Smith baronets of Long Ashton (first creation, 1661)

The Smith baronetcy of Long Ashton, Somerset, was created in the Baronetage of England on 16 May 1661, for Hugh Smith of Ashton Court, following the English Restoration, in recognition of the family's loyalty to the Crown.[1] His father Thomas had been Member of Parliament for Somerset in the Short Parliament, and Smith himself represented Somerset from 1660.[2]

Escutcheon of the Smith baronets of Long Ashton

Smith (or Smyth) of Long Ashton, Somerset (1661)

  • Sir Hugh Smith, 1st Baronet (1632–1680)[1][2]
  • Sir John Smith, 2nd Baronet (c.1655–1726)[1]
  • Sir John Smith, 3rd Baronet (died 1741).
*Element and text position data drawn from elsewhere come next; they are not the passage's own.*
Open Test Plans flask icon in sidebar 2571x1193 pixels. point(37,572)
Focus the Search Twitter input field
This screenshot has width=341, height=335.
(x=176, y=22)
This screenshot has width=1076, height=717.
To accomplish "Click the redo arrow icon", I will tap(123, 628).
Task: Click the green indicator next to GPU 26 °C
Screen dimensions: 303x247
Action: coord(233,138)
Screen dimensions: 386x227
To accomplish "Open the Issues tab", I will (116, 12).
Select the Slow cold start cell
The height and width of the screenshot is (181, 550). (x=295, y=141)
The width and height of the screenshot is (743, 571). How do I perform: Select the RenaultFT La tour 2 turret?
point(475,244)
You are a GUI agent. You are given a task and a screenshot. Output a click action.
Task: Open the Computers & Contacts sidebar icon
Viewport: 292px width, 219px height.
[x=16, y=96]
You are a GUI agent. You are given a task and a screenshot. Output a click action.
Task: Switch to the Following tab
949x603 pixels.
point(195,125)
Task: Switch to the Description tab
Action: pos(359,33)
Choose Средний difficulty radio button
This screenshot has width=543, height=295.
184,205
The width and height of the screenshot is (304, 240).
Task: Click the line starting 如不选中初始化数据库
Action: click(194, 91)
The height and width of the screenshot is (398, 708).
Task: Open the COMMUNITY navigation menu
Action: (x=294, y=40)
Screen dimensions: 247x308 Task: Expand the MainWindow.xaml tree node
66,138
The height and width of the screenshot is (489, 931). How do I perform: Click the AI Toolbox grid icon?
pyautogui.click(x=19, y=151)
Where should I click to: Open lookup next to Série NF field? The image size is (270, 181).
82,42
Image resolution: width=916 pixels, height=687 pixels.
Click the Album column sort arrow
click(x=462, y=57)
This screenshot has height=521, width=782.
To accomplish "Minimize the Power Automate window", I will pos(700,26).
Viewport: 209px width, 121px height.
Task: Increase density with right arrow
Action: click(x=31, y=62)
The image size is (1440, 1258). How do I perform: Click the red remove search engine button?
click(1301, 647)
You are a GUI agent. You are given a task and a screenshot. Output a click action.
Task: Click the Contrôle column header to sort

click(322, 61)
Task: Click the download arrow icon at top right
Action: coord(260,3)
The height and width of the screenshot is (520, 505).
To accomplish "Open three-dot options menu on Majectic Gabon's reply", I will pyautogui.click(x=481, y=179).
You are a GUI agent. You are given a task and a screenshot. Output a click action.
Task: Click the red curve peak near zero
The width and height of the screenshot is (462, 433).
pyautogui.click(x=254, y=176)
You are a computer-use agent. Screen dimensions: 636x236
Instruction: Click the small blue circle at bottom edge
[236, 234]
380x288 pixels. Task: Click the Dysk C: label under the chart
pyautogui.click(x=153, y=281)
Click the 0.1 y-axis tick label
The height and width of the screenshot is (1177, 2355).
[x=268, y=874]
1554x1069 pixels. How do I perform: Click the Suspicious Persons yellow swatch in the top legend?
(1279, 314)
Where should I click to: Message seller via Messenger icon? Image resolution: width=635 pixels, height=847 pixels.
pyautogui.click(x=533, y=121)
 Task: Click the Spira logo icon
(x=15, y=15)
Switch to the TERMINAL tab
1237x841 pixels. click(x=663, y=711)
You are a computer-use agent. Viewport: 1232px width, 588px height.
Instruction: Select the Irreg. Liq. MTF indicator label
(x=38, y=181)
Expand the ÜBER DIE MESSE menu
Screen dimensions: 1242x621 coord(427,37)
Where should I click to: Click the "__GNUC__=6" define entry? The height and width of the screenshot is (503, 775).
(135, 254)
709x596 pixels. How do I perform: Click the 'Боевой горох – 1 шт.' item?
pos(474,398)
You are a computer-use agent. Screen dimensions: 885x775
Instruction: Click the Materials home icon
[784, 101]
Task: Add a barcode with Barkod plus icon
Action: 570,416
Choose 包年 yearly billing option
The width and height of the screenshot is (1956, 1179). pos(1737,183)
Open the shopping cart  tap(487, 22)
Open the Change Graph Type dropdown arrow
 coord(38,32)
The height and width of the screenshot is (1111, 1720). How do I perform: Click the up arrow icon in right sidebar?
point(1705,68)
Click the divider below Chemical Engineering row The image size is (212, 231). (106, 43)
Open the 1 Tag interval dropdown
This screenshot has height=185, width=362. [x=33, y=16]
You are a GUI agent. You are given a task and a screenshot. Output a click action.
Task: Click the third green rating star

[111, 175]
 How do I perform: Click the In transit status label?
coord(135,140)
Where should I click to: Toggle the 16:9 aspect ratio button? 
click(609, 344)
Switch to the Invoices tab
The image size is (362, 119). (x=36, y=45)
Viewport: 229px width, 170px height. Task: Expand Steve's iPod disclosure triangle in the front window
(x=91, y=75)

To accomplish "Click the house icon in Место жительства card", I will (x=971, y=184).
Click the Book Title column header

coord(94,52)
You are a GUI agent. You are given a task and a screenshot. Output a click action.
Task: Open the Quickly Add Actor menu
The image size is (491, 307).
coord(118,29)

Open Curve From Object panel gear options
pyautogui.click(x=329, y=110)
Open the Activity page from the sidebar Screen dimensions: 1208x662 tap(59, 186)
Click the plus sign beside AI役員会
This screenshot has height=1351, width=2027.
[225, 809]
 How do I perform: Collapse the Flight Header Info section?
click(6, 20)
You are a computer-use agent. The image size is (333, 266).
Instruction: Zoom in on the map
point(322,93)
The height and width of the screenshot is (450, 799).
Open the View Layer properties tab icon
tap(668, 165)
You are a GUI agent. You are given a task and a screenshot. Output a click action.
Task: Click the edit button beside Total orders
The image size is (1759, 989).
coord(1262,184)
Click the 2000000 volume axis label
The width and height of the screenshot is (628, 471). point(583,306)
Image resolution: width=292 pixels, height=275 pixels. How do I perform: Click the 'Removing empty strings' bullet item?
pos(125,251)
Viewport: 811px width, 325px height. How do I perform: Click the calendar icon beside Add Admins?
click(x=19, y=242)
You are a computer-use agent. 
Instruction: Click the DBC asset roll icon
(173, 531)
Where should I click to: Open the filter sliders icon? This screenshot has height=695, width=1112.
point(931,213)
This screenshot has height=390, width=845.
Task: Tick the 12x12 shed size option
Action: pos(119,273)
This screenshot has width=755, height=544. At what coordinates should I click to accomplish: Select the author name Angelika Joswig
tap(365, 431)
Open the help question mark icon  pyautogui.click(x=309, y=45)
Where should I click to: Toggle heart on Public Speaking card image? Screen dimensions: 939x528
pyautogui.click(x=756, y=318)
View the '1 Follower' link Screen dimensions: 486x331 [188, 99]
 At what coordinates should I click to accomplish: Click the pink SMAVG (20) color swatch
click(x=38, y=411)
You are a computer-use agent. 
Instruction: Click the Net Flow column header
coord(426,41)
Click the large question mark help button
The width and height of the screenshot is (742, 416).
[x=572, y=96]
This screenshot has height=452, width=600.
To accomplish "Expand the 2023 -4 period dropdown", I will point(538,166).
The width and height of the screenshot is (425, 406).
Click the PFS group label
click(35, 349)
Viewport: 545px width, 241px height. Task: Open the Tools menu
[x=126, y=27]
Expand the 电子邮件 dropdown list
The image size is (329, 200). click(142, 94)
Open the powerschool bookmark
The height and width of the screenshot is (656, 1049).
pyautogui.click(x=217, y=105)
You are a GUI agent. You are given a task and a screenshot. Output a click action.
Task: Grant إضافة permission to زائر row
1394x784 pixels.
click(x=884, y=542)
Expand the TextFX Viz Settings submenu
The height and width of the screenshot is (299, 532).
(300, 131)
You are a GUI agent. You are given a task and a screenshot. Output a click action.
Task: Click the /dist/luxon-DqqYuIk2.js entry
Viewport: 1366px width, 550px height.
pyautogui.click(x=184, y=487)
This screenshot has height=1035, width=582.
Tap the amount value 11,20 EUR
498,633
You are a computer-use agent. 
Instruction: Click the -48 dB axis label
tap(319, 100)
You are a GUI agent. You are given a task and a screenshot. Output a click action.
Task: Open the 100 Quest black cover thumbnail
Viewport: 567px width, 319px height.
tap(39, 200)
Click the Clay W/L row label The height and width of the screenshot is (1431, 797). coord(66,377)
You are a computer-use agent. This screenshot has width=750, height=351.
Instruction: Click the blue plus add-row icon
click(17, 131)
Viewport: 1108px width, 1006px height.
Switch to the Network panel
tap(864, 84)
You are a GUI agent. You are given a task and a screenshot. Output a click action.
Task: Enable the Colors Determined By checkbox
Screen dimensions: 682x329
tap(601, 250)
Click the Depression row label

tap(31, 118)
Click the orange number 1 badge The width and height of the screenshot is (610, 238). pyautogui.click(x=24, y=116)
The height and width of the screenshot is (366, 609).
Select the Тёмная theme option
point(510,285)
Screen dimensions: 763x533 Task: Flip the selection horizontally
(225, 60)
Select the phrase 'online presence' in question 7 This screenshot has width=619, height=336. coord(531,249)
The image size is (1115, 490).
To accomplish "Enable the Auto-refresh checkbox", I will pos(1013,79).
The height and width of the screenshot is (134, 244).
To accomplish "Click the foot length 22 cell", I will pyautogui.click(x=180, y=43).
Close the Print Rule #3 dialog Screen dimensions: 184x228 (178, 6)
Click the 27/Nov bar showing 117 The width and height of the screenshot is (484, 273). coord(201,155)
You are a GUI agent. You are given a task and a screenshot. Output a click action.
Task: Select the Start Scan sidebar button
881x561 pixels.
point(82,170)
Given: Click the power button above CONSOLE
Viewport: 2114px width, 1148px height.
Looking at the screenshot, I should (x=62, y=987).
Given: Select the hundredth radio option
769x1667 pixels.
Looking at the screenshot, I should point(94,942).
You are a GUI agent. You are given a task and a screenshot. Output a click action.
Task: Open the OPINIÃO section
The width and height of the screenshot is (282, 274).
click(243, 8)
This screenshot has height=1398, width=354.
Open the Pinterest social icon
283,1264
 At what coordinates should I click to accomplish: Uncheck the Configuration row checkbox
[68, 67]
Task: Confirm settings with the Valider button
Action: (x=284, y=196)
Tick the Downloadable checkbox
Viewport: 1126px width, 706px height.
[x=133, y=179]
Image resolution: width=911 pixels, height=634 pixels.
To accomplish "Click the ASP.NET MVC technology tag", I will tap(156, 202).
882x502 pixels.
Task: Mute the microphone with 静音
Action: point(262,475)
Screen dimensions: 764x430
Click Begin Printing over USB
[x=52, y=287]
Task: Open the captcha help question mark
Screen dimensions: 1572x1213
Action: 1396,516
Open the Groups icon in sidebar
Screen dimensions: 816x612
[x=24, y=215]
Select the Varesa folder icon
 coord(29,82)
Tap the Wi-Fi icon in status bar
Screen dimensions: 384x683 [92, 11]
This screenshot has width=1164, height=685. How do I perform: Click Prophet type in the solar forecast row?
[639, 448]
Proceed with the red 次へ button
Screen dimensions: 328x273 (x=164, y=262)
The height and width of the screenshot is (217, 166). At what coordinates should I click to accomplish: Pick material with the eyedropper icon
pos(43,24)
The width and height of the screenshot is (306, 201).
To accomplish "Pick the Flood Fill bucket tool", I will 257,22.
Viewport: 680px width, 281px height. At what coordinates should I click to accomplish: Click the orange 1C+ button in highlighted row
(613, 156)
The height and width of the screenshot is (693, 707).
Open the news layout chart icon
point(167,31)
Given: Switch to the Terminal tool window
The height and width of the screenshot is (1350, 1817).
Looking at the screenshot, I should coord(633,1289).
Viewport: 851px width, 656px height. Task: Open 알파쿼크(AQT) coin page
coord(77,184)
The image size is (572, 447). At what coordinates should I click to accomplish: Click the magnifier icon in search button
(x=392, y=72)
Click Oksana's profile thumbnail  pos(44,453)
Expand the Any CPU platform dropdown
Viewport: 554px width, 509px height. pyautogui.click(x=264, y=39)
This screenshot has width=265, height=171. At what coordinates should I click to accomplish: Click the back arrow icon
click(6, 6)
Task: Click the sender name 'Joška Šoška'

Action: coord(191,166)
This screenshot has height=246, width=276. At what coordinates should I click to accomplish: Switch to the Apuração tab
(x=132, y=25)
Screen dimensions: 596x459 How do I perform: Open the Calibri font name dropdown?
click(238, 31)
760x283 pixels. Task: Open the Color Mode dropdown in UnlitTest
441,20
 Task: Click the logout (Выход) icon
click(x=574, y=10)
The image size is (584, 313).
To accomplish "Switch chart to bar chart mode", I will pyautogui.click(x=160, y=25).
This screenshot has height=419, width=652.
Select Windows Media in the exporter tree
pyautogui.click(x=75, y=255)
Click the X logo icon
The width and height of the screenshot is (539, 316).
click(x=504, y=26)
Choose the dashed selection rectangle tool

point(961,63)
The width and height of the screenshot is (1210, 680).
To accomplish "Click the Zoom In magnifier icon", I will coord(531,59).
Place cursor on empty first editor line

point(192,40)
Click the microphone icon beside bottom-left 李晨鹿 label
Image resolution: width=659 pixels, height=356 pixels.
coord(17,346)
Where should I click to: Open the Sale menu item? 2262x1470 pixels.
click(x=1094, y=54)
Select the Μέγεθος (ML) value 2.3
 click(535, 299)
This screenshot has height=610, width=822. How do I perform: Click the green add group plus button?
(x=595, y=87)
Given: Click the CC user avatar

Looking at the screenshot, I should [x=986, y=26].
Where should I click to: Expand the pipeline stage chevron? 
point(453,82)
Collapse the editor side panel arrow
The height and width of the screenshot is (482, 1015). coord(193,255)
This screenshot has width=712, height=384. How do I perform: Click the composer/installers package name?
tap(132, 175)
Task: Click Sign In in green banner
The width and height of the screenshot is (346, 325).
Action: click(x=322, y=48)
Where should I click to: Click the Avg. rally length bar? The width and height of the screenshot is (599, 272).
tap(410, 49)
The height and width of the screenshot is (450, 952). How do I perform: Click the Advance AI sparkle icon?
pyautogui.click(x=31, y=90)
He died without issue, and the baronetcy became extinct.[1]

The baronetcy was recreated in 1763, for Jarrit Smith, son-in-law of the 3rd Baronet.[3]

Notes

  1. Cokayne, George Edward (1903). Complete Baronetage. Vol. III. Exeter: W. Pollard & Co., Ltd. pp. 196–197311.
  2. "Smith, Hugh (1632-80), of Long Ashton, Som., History of Parliament Online". www.historyofparliamentonline.org.
  3. Burke, John; Burke, Bernard (1844). A Genealogical and Heraldic History of the Extinct and Dormant Baronetcies of England, Ireland and Scotland. J. R. Smith. p. 493.